Categorie: Attualità

Eduscopio 2024, carenza di diplomati tecnici e professionali: i settori più in crisi

Tra formazione tecnica e professionale crescono le opportunità, ma le aziende restano in difficoltà

Secondo i dati forniti da Eduscopio, cresce il tasso di occupazione tra i diplomati tecnici e professionali, che raggiunge il 35%: un incremento di 5 punti rispetto al 2020. Tuttavia, questo miglioramento evidenzia una significativa riduzione del numero di giovani che, dopo il diploma, scelgono di proseguire con il percorso universitario.

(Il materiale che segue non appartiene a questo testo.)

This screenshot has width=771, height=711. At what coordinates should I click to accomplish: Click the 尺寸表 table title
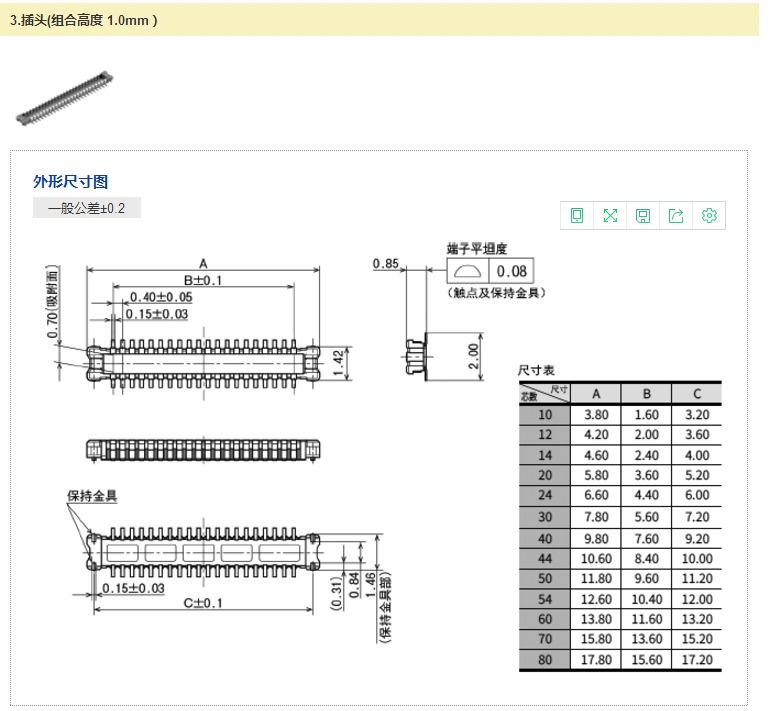coord(536,370)
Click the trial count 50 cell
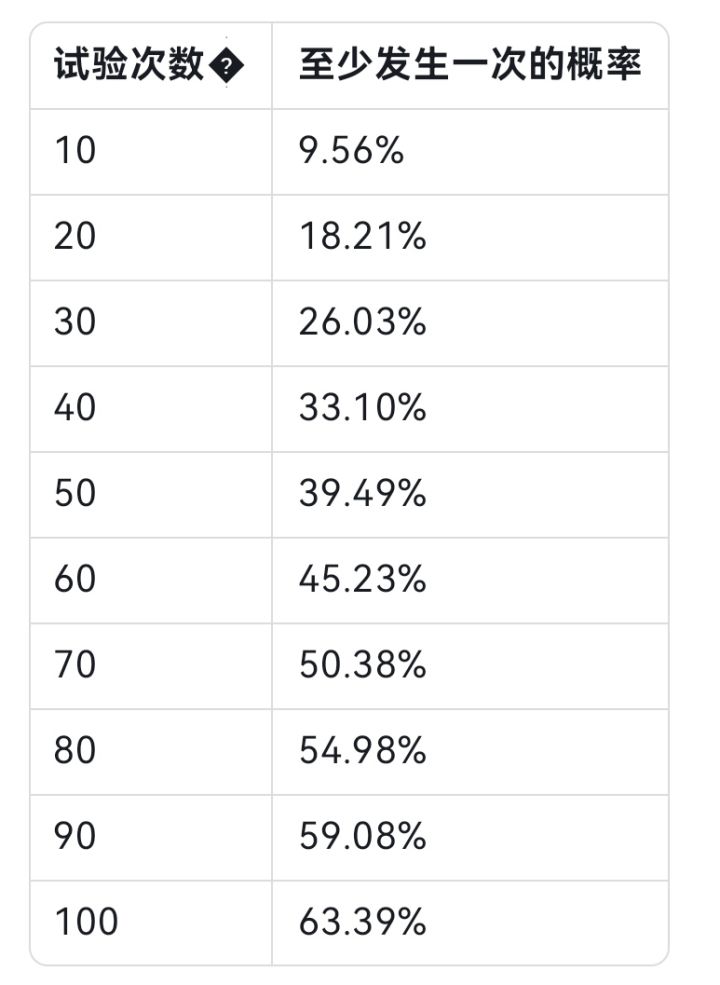Image resolution: width=720 pixels, height=985 pixels. coord(75,495)
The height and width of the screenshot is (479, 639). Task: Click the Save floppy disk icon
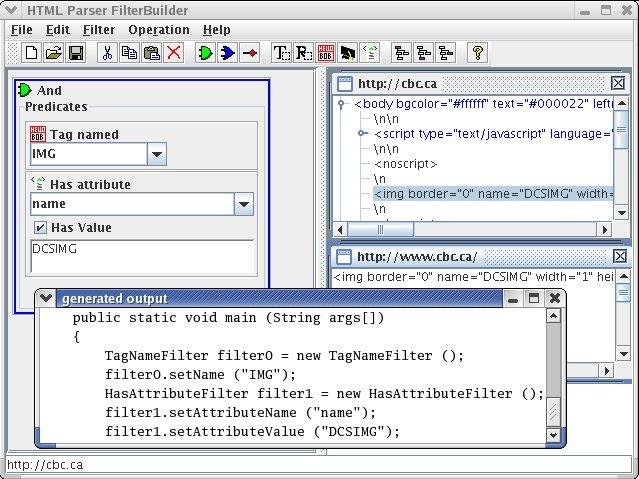(76, 53)
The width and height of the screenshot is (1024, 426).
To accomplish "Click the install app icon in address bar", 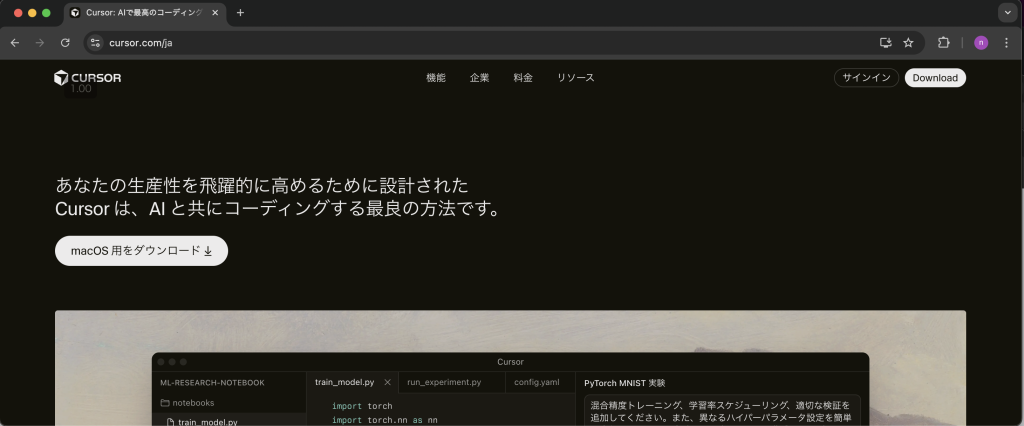I will (x=885, y=43).
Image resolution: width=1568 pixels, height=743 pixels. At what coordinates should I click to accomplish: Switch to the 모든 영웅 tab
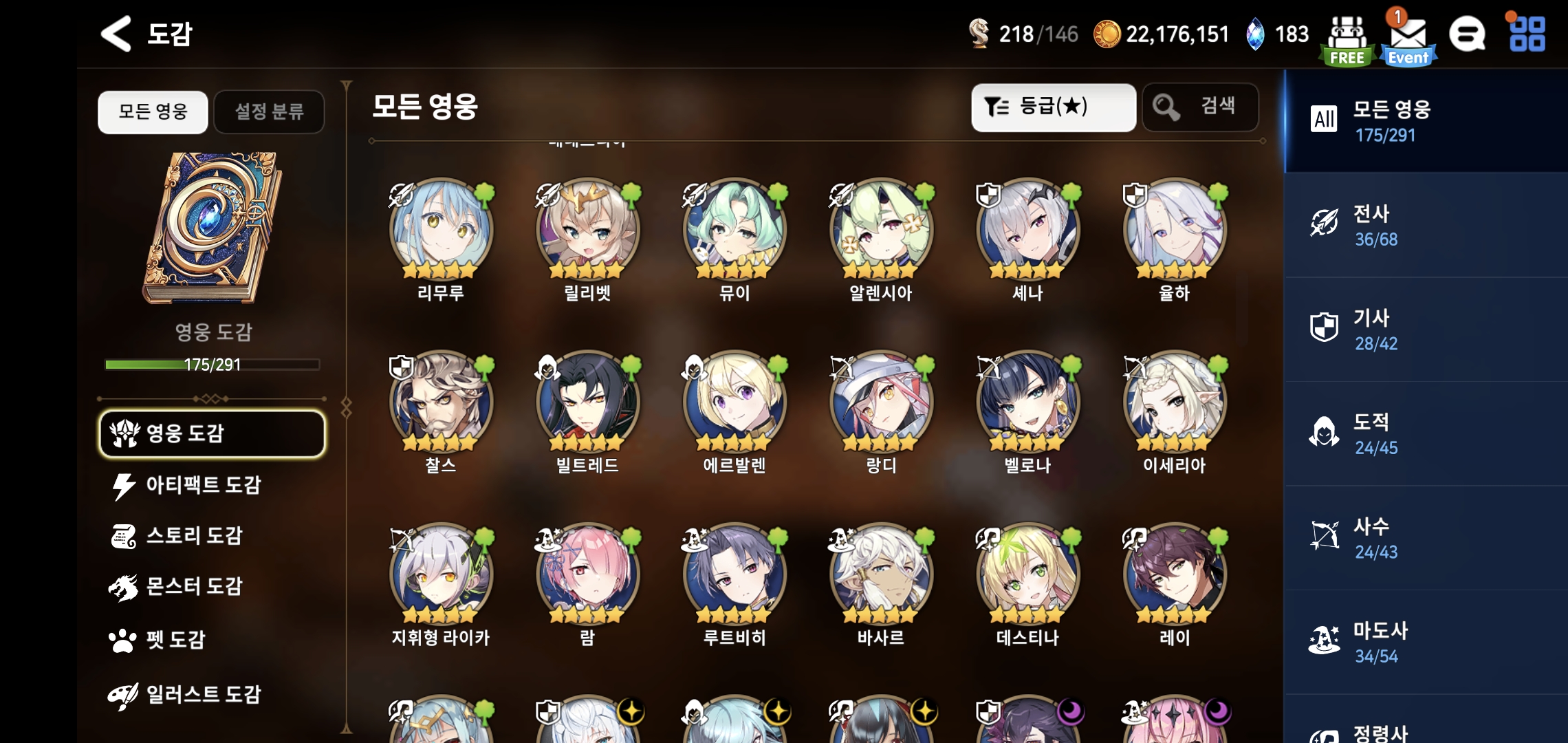coord(153,111)
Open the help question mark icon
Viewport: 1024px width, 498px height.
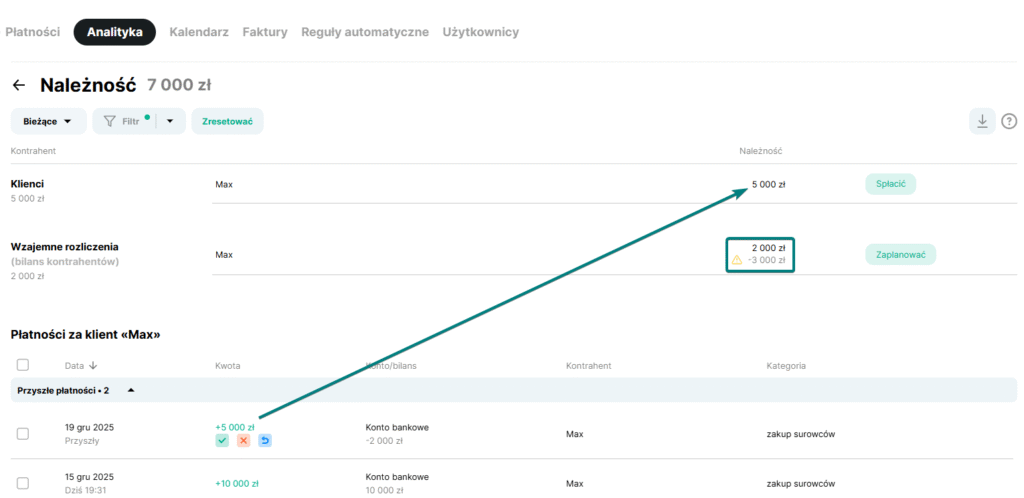click(1009, 121)
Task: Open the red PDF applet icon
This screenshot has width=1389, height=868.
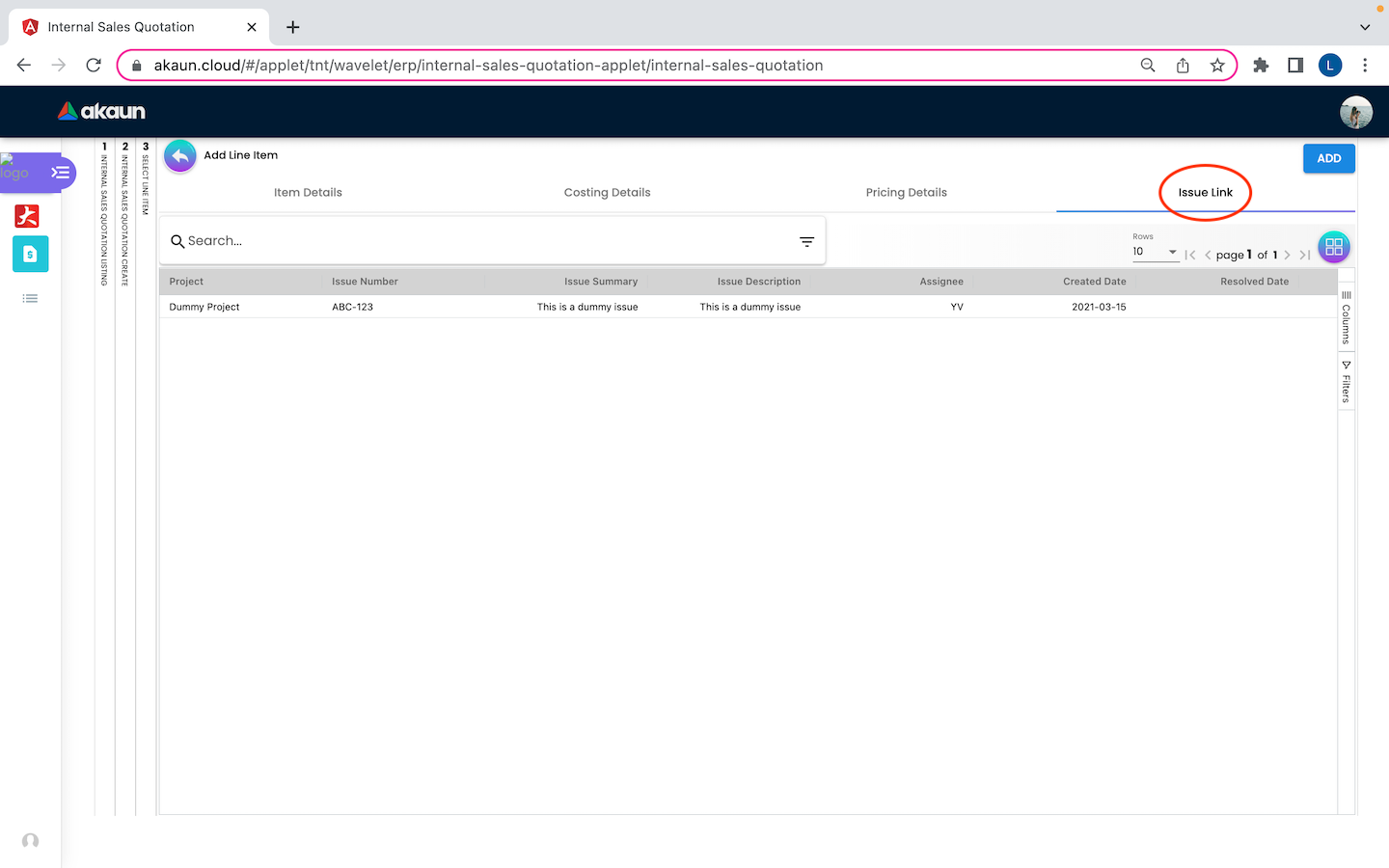Action: (27, 215)
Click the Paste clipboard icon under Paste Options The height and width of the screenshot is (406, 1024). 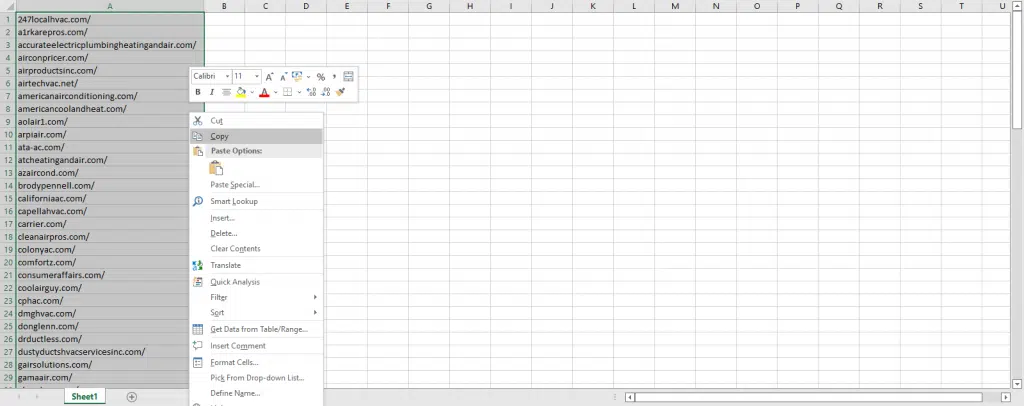point(216,168)
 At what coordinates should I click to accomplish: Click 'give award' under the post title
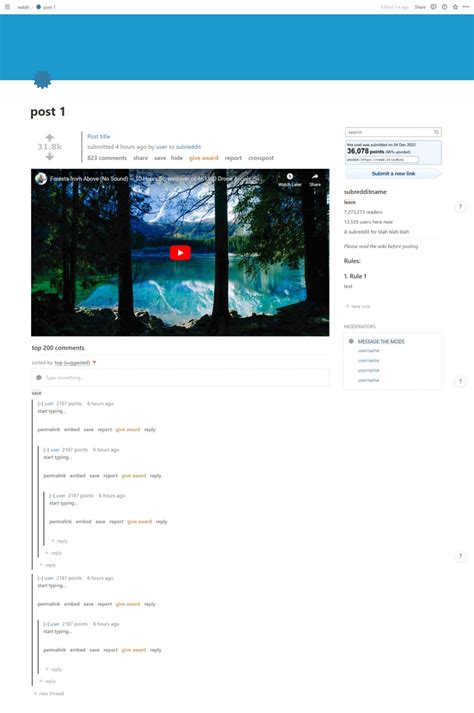[203, 158]
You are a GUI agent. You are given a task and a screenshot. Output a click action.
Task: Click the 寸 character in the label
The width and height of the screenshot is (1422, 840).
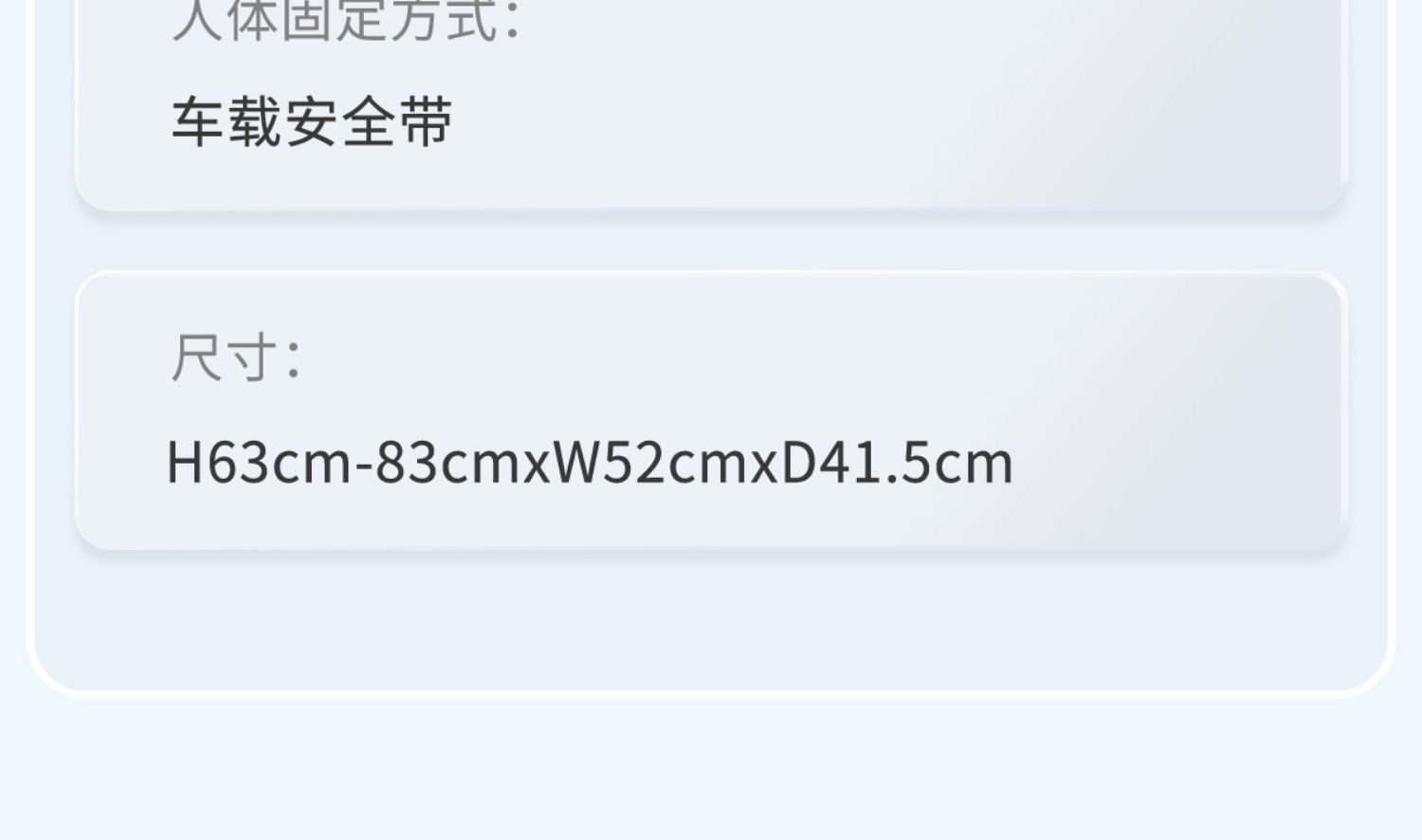click(253, 357)
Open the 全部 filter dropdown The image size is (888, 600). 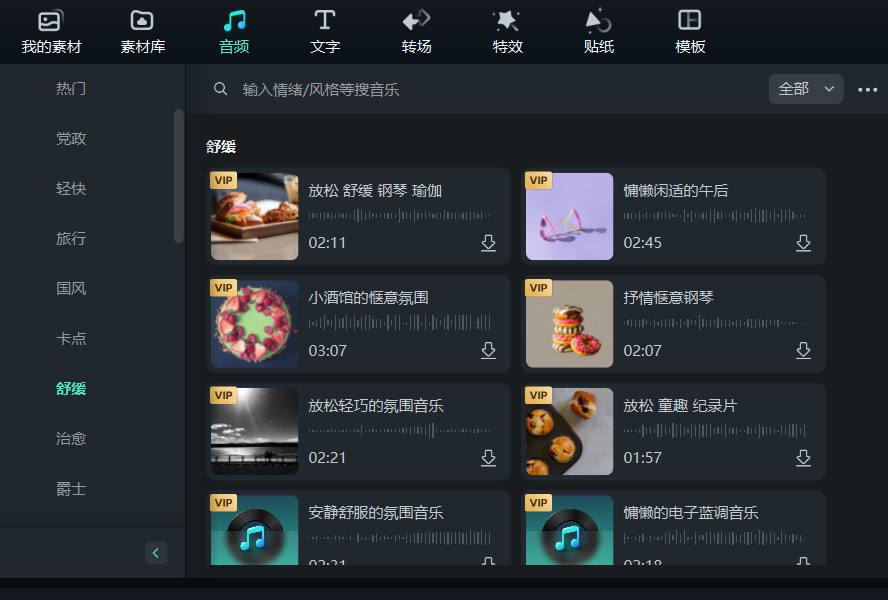[x=806, y=88]
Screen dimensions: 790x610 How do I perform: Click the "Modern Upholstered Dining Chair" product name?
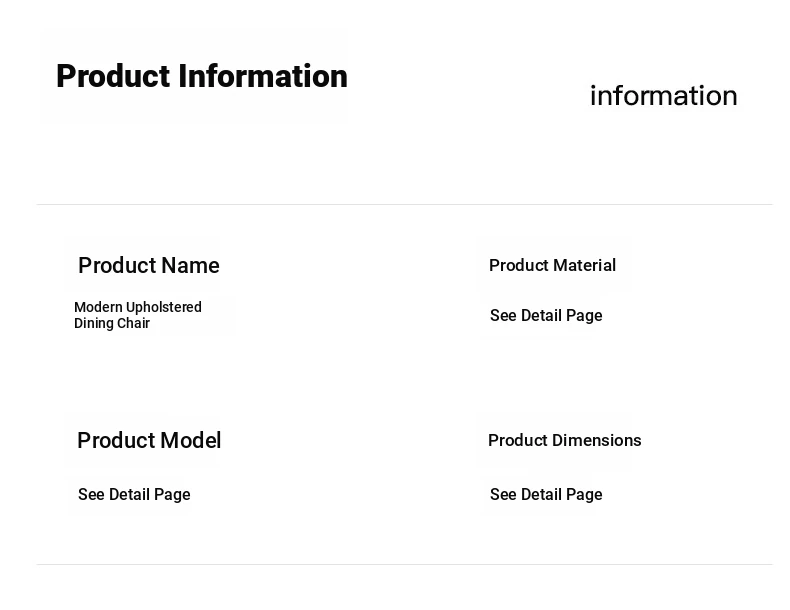coord(138,315)
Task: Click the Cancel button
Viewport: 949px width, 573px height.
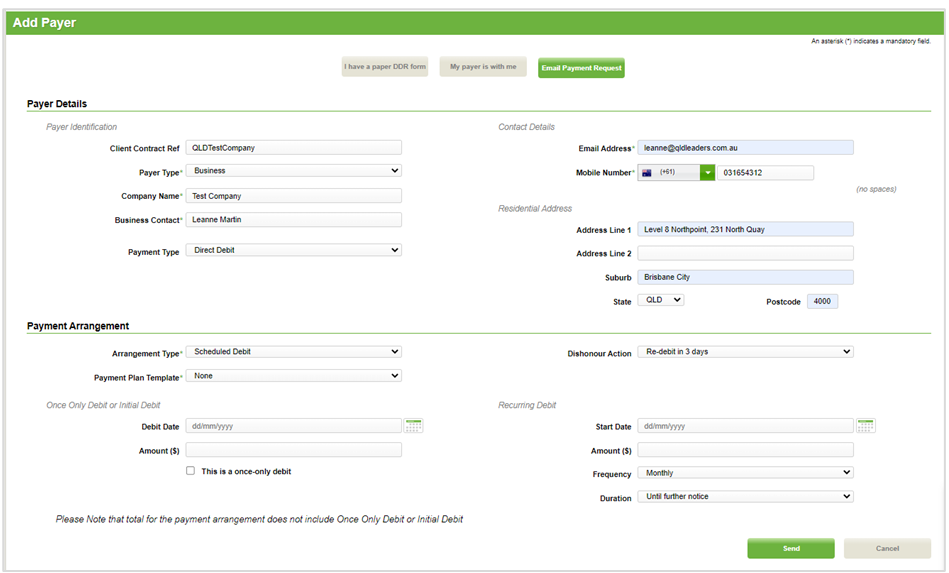Action: [887, 548]
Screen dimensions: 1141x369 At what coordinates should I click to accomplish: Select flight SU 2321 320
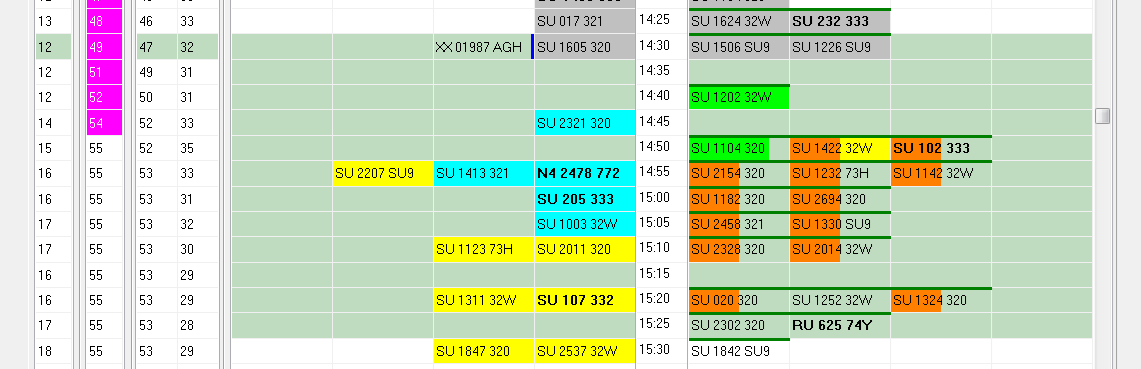pyautogui.click(x=585, y=123)
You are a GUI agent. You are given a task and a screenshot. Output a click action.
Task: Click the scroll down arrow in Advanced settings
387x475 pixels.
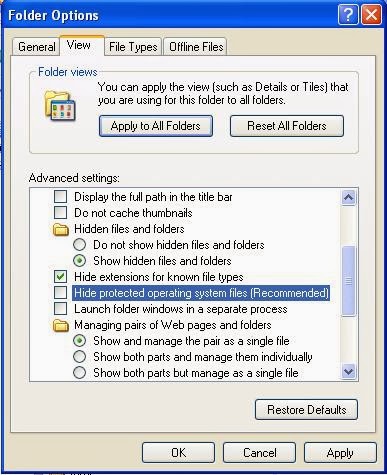coord(348,371)
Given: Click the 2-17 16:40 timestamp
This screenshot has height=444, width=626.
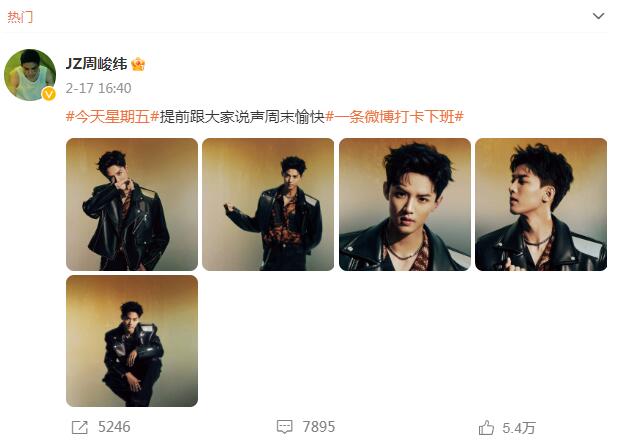Looking at the screenshot, I should 98,88.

Incremento dell’occupazione

L’incremento dell’occupazione tra i diplomati non è una sorpresa. Lo stesso Ministero dell’Istruzione aveva già segnalato alle famiglie l’importanza delle opportunità lavorative offerte dai percorsi tecnici e professionali.

Secondo le proiezioni ministeriali, nel periodo compreso tra il 2024 e il 2028 ci sarà una forte domanda di lavoratori con questo tipo di formazione. Si stima infatti che le aziende richiederanno annualmente tra 182mila e 207mila diplomati tecnici e professionali, a fronte di un’uscita di appena 156mila giovani. Ciò potrebbe lasciare scoperti dai 26mila ai 51mila posti di lavoro all’anno.

Carenza di personale

Le difficoltà si registrano in diversi ambiti. Tra i più colpiti troviamo:

  • Finanza e marketing, che richiedono competenze specifiche per la gestione aziendale;
  • Meccanica, meccatronica ed energia, settori strategici per il comparto industriale.
  • Ancora più marcata sarà la carenza per i giovani provenienti dai percorsi di Istruzione e Formazione professionale (IeFp), di durata triennale o quadriennale.

In quest’ultimo caso, la domanda oscillerà tra 136mila e 153mila posti, mentre l’offerta di giovani lavoratori si fermerà a 66mila-83mila: meno della metà delle necessità del mercato.

Quali settori saranno più in crisi?

I comparti con maggiori difficoltà a trovare personale qualificato includono:

  • Settore edile ed elettrico, con una crescente richiesta di tecnici;
  • Settore meccanico e agricolo, in cui la domanda supera di gran lunga l’offerta;
  • Ruoli di segreteria, dove servono figure in grado di gestire attività amministrative e organizzative.

Questi dati pongono quindi l’accento sull’importanza di una maggiore valorizzazione dei percorsi di formazione tecnica e professionale. Investire su questi settori potrebbe non solo ridurre il divario tra domanda e offerta di lavoro, ma anche garantire un’occupazione stabile per i giovani, in un mercato che necessita sempre più di competenze specifiche e qualificate.